Foi assim que, no início de março, Peter Löscher (Siemens), Paul Achleitner (Deutsche Bank), Johannes Teyssen (E.ON) e Hans Peter Keitel, presidente do BDI, o patronato alemão, jantaram em total discrição com Hollande e dois de seus assessores, Macron e Stéphane Le Foll. “Fizemos um panorama do que aconteceu na Alemanha desde a reunificação para explicar como o país enfraquecido foi colocado no caminho certo graças às reformas de Gerhard Schröder, iniciadas em 2002”, contou um dos convivas. Todos insistiram nas reformas que deviam ser conduzidas para recuperar competitividade e atratividade. Declarações bem interessantes: alguns dias antes, o candidato socialista anunciara que tributaria em 75% as rendas acima de um milhão de euros, sendo que Gerhard Schröder baixou a alíquota dos mais ricos.

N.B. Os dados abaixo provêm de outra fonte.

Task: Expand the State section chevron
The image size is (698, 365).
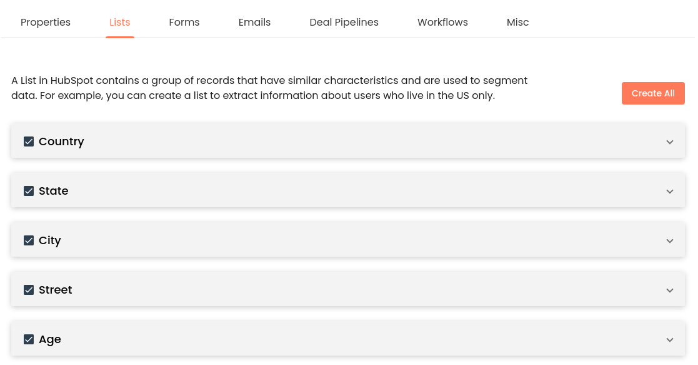Action: (669, 190)

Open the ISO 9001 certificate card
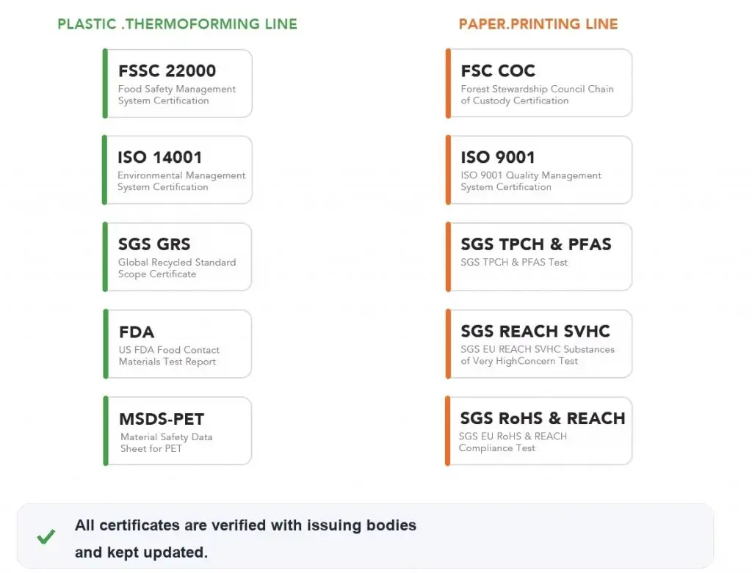pyautogui.click(x=538, y=170)
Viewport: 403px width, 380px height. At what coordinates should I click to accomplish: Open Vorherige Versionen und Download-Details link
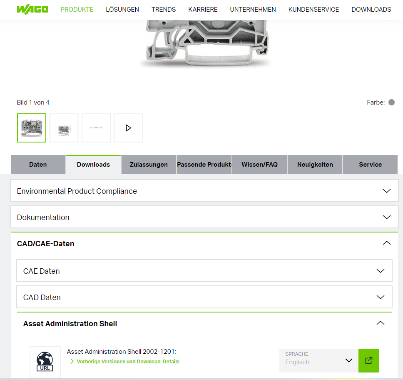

Durante duas horas, Hollande ouviu. Em seguida ele assumiu a palavra para lhes falar sobre União Europeia e crescimento. Uma maneira, ele esperava, de passar mensagens a Merkel que, na época, não queria recebê-lo. Após o jantar, ele propôs repetir a conversa, uma vez eleito.
Palavra cumprida. O encontro dessa vez ocorreu no palácio do Eliseu, na forma de um almoço no dia 11 de junho. Macron chamou Beffa e cinco outros CEOs franceses: Pierre-André de Chalendar (Saint-Gobain), Gérard Mestrallet (GDF Suez), Jean-Pascal Tricoire (Schneider), Thierry Breton (Atos) e Henri de Castries (Axa), formado na mesma turma da ENA [Escola Nacional de Administração] que Hollande.
Após uma breve declaração liminar sobre a França e a Alemanha, o novo presidente abriu a conversa. Com elegância, Cromme começou lembrando que, dez anos atrás, a França estava à frente de seu vizinho em termos de competitividade, de comércio exterior e de déficit orçamentário. A Alemanha era o homem doente da Europa. A tendência depois se inverteu, mas não existe aí nenhuma fatalidade, concluiu o industrial. Seus compatriotas concordaram, ainda mais pelo fato de que Hollande dispõe de uma vantagem sobre Schröder: o tempo.
O chanceler socialdemocrata só teve dois anos para conduzir suas reformas. E foi derrotado nas eleições antes de colher seus frutos. Hollande tem cinco anos pela frente. Aproveite essa chance para ser o Schröder da França, disseram-lhe em peso seus convidados alemães.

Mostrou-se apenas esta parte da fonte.